1. Make clear how an airplane flies. Here’s how airplanes fly: When the wing moves forward the air lifts it. Too slow, no lift and it falls out of the air -- it stalls. So, it needs flying SPEED either from a motor and propeller, or by descending and gliding. The wing is lifting all the time it's moving forward -- whether it’s upside down, in a turn, inverted, or doing aerobatics -- there is always lift from the wing even though the lift might not be straight UP as it is in level fly. The airplane makes right or left turns by tilting in the direction of the turn so that some of the wing’s lift is angled partly to the left or right. To turn an airplane you tilt the wings with the ailerons or with the rudder in the direction you want to turn. To make the airplane go UP you give an UP command to the elevator. The elevator surface angles UP and the air that’s hitting it blows the tail DOWN and the nose UP. When the airplane goes UP it slows down. If it goes too slow the lift stops and the airplane falls -- stalls.

2. Choose an airplane that can fly all by itself without your controlling. Don’t pick a low-wing, aerobatic airplane. The best choices are slowflyers, parkflyers, or gliders that use electric motors for power. Gliders can glide straight ahead all by themselves (if they do not have a warped wing -- see below) without you doing any controlling from the radio transmitter. If you want to fly without an instructor these glider type airplanes will fly themselves while you are trying to figure out how to make them go some other direction. You need this stability while you learn how to fly. The second best choice is a non-glider (powered airplane) that has the wing on the top of the fuselage and which is advertised to be a good training airplane. Click here for true "beginner" airplanes.

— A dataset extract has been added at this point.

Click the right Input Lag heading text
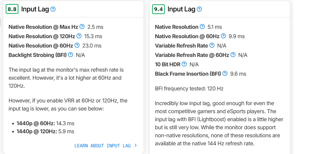The height and width of the screenshot is (154, 335). pyautogui.click(x=181, y=9)
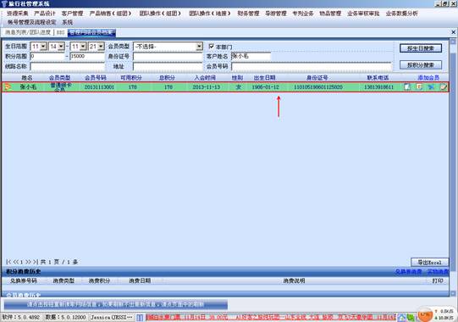Viewport: 458px width, 322px height.
Task: Switch to the 消息列表/团队进度 tab
Action: pos(28,32)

3. Confirm that these following things are correct before each fly:
A. The balance point MUST be where the airplane’s designer intended. Don’t be afraid to add lead weights to either the nose or the tail to make the airplane balance where it is supposed.
B. The wing must not be warped,. Fasten the wing onto the airplane. Set the airplane on a table and walk off to the rear of it. Look back at the airplane from an eye position where you can see just a bit of the BOTTOM of the entire wing. If you see MORE bottom wing surface on, let’s say, the left wing, then your airplane will tend to turn left even when you have the aileron or rudder control in neutral. Remove that warp before you try to fly the airplane.
C.The wing should have something called "washout""Washout", this is an intentional and desirable warp of the wing near each wing tip. Usually this warp is done to the outer 20% of the wing toward each wing tip. From the rear of the airplane you should see a little more of the BOTTOM of the wing near both wing tips. Why is this "washout" good? It helps the outer parts of the wing continue flying straight ahead during the beginning of a stall. This means that your airplane will stall straight ahead instead of rolling over on its back or side when it stalls and that rolling over might be impossible to recover from.

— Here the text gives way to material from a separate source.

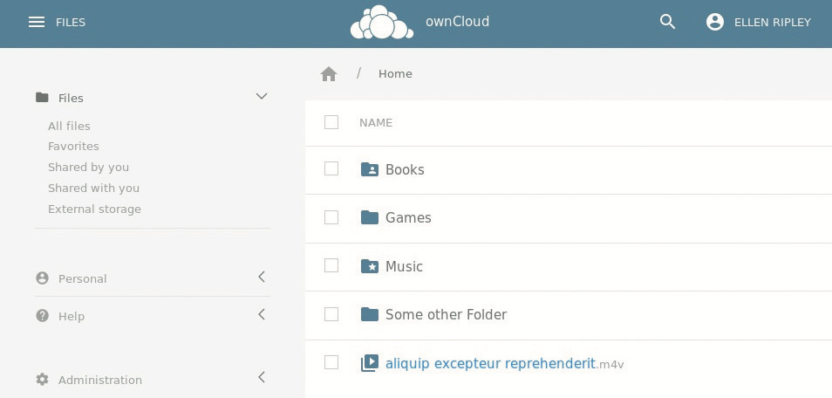Open the Some other Folder link
This screenshot has height=398, width=832.
pos(446,314)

4. Find a BIG flying field for your first flys. Don't try to fly in your street even if the airplane is capable of flying in such a restricted area. You will need lots of open and unobstructed space for your first flys.

5. Properly take off
A.If you hand launch your airplane throw it hard and throw it straight ahead, not up.
B. If you take off from a ground roll let the airplane build up so much speed on the ground before you signal "UP" elevator, that you KNOW that the airplane has enough speed to fly. When it leaves the ground try to climb at a very small angle, not abruptly upwards which could cause loss of airspeed and a stall.
C. Give very little UP elevator as your airplane starts to take off. Most beginning modelers try to climb too steeply which makes their airplane slow down, stall, then crash.

6. How to control turn during fly
A. You turn an airplane differently than a car or a boat: when you tilt the airplane’s wing in the direction that you want it to turn, the airplane will continue to turn as long as the wing is tilted in that direction. But you will NOT be holding the control stick in the direction of the turn (as you would on the steering wheel of a car) -- you will have the control stick near NEUTRAL during the turn. To STOP the airplane from turning you move the control stick in the opposite direction from the turn so that the wings level out. "Beginner's" airplanes have a built-in tendency to automatically come back to level fly if you let go of the control stick.
B. Don’t try any turns until the airplane is very high. Mostly climb straight ahead with only gentle turns.
C. Practice gentle turns high in the air before you try to land. Practice "landings" while high in the air so you get a good idea of the airplane's stalling (fall-out-of-the-sky) speed. If the airplane stalls just give a bit of DOWN elevator and the airplane will be flying again.
D. avoid turns when the airplane is low.

7. Don’t try to land in a specific spot, Just let your airplane glide into the ground straight ahead. The bigger the field for your first fly, the greater will be your chances for success.Hope you can enjoy yourself with your rc plane!